Shaun Wane soaks up the atmosphere at Wembley
Shaun Wane soaks up the atmosphere at Wembley

Whatever the result of the Ladbrokes Challenge Cup final, the losers this weekend will be Shaun Wane’s dogs.

Whenever Wigan fail to reach Wembley, Wane heads for the hills in his efforts to take his mind away from what might have been and his dogs get to go for long walks in the wilderness.

For the last three years, the dogs have enjoyed the wilds of Scotland but this week their owner has had other things on his mind, like lifting the cup at Wembley once more.

“I’ve thought about it every day,” Wane said.

“I’ve not been getting much sleep, making sure we’ve got a good game plan which can unpick Hull.

“I’ve hated it, going away and sulking and not watching it.”

The fact that Wigan’s first Challenge Cup final since their 2013 triumph over Hull is against the same opponents adds to the satisfaction of a man who lives and breathes rugby league, just like the Airlie Birds coach Lee Radford.

“I’m so glad to be back and so glad I get to do it against Lee,” Wane said.

“I like him and I like the way his teams play.

“I speak to him more than any other Super League coach. I’m always ringing or texting him and wishing him all the best.

“I like the way he played and I like the way he coaches.

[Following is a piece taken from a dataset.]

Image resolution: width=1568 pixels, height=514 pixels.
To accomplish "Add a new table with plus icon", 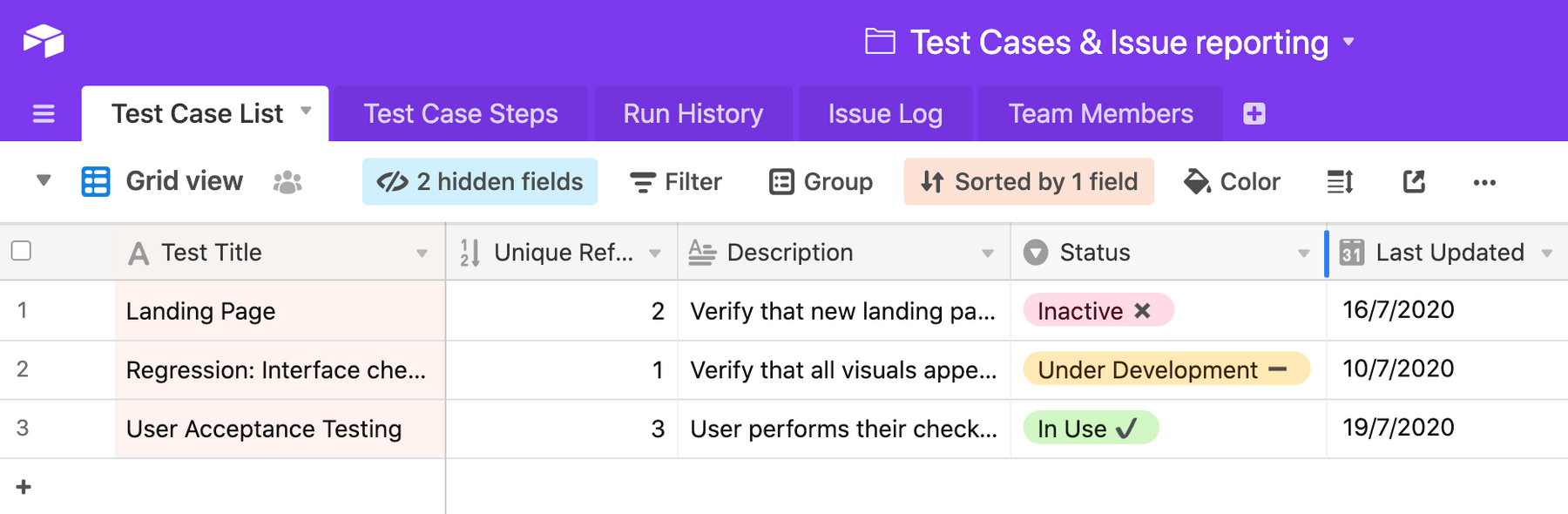I will pyautogui.click(x=1254, y=114).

He went through a tough time when he started like me, but he’s come through the other end of it.

“I’ve a lot of respect for him and I’m motivated to pit my wits against him with a game plan that can get us the win.

“It’s going to be a big challenge, they’re a big athletic team, far bigger than us.

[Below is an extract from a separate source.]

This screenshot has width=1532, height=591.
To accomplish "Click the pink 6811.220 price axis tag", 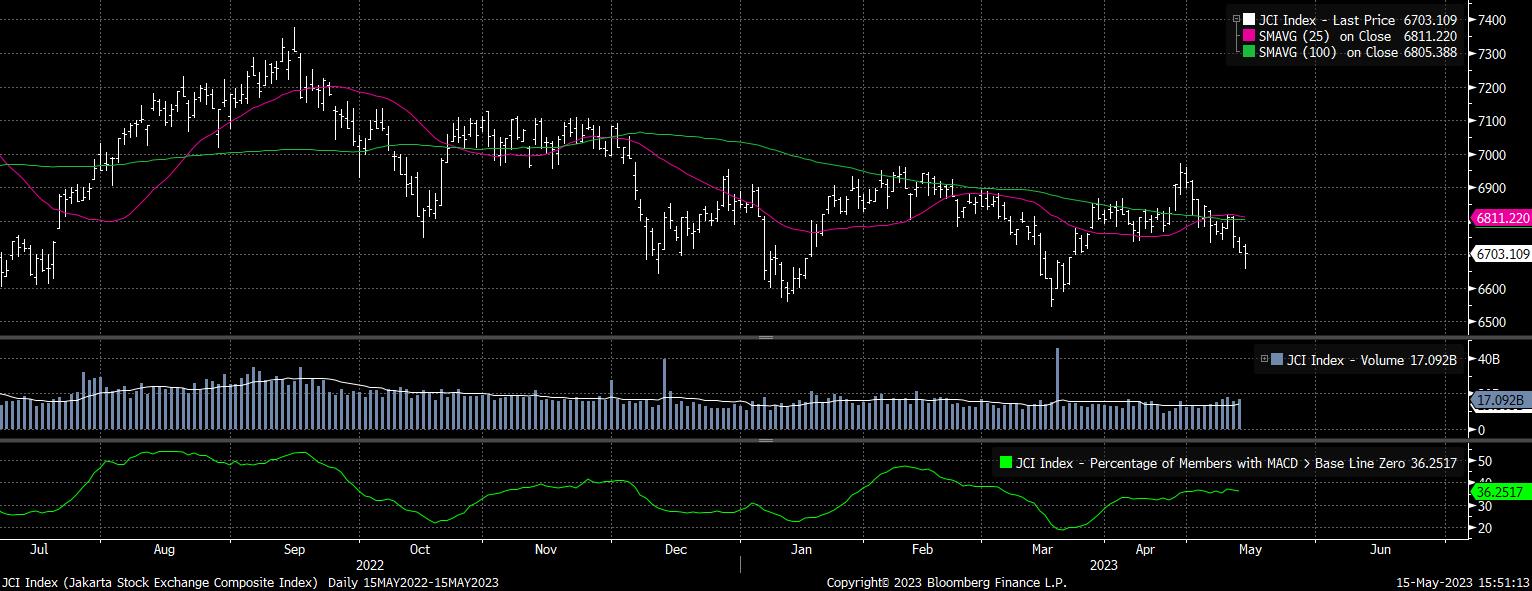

“But my team are very competitive and know how to win these big games, as they showed against Cronulla.”

That win over Cronulla enabled Wigan to become the first club to be crowned world champions for a 
fourth time and they 
have not given up hope of retaining their Super League crown at Old Trafford in October.

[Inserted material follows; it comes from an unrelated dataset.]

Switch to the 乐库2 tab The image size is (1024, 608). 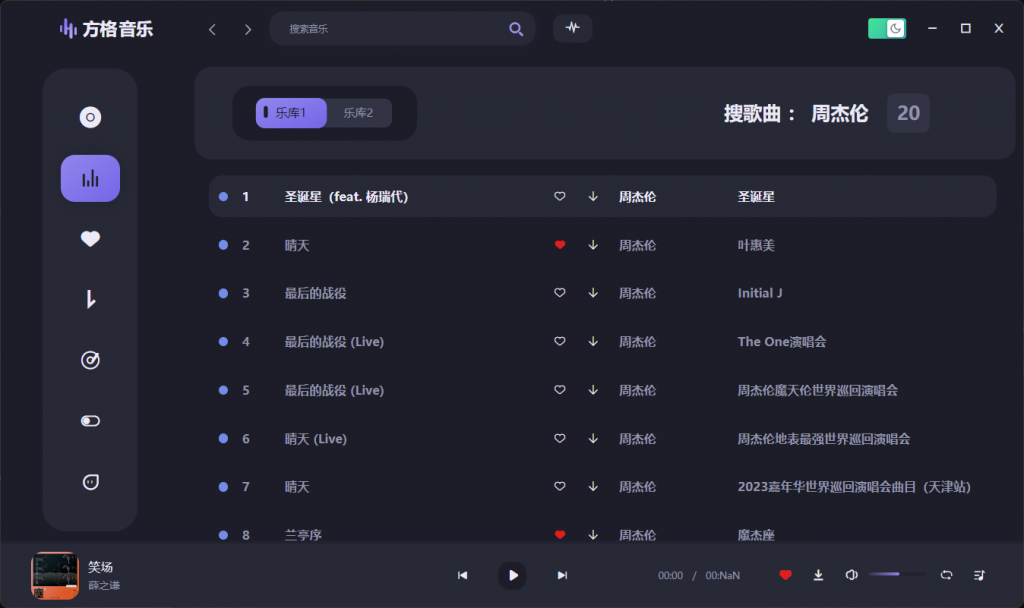(359, 113)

But it is the Challenge Cup for which Wigan have become renowned and for Wane, who won it once as a player in 1988 at the start of the club’s unprecedented run of eight successive Wembley triumphs, reckons it is bigger than the Grand Final.

“I’m a traditionalist,” he said. “It’s been with me for years. I went down as a kid, no matter who played, it means a lot to me.

“I remember walking on the field after we beat 
Hull and seeing Lockers (captain Sean O’Loughlin) and hugging him. It was a feeling which will live with me forever.”

Given their widespread big-match experience it is only to be expected that Wigan directors Ian Lenagan and Kris Radlinksi leave no stone unturned in their efforts to ensure the team is as best prepared as possible and Wane loves to add an extra touch.

He brought in his old team-mate Andy Gregory before the semi-final to talk to his players and got England fly-half Owen Farrell, son of former Wigan captain Andy Farrell, to present the jerseys at the team hotel on Thursday night.

“It makes the occasion a bit more special,” Wane said. “A few things Andy Gregory said stuck with the players.

“Ian and Kris really look after us, they make it a special occasion, with a nice hotel and they look after the wives.

“But we don’t get carried away, we’re there to do a job. At the end of the day, we have to win.

“You can dress it up as much as you want, but it won’t be enjoyable if we don’t get the win. The players understand that.”